== Material provided ==
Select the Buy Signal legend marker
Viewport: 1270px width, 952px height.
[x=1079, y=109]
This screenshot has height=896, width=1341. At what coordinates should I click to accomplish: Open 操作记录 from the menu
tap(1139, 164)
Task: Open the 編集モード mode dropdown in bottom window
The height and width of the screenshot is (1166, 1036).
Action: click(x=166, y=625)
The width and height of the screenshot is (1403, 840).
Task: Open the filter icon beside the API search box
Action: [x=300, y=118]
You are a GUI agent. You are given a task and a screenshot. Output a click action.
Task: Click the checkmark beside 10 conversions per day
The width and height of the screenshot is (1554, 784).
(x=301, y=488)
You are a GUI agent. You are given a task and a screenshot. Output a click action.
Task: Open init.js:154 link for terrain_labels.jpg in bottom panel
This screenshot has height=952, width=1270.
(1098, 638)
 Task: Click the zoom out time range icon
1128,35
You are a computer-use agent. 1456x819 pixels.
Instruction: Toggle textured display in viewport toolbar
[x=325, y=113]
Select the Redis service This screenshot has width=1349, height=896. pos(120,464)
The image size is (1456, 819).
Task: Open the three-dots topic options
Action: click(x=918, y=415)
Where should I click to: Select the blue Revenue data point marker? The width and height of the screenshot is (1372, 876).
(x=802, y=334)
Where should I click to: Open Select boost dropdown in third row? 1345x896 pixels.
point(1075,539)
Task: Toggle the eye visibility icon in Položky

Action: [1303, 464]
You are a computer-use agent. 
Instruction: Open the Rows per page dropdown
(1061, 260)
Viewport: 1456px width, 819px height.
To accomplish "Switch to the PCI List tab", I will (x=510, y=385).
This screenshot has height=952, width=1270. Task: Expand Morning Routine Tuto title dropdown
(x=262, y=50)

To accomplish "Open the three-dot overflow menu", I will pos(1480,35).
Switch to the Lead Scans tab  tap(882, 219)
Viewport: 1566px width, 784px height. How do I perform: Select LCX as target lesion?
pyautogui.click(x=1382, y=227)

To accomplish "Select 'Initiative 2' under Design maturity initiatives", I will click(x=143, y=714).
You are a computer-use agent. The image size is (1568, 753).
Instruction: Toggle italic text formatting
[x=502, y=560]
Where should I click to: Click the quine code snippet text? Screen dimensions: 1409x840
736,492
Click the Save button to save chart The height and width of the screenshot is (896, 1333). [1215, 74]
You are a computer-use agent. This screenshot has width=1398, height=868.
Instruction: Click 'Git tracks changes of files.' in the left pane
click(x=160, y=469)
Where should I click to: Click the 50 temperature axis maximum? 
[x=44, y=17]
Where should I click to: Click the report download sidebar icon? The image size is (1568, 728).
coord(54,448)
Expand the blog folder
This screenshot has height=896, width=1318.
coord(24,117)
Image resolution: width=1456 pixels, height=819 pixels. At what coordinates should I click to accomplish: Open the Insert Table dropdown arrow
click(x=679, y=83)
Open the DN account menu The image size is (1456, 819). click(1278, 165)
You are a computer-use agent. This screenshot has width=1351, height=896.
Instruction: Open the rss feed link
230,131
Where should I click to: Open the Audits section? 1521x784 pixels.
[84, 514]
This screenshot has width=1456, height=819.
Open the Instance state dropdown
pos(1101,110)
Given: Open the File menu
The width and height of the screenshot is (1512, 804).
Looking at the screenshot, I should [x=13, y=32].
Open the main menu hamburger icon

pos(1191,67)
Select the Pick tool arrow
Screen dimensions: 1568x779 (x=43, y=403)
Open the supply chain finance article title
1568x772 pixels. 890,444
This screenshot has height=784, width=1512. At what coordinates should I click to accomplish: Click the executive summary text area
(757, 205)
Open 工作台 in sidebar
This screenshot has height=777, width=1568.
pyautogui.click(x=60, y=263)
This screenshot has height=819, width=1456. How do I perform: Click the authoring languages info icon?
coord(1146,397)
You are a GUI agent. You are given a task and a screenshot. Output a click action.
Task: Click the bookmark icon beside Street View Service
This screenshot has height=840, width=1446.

== Problem statement ==
From the first line of the material above down to the line with "Task: Open the 編集モード", output each line exactly; include both of those lines and add no others.

== Answer box ==
Select the Buy Signal legend marker
Viewport: 1270px width, 952px height.
[x=1079, y=109]
This screenshot has height=896, width=1341. At what coordinates should I click to accomplish: Open 操作记录 from the menu
tap(1139, 164)
Task: Open the 編集モード mode dropdown in bottom window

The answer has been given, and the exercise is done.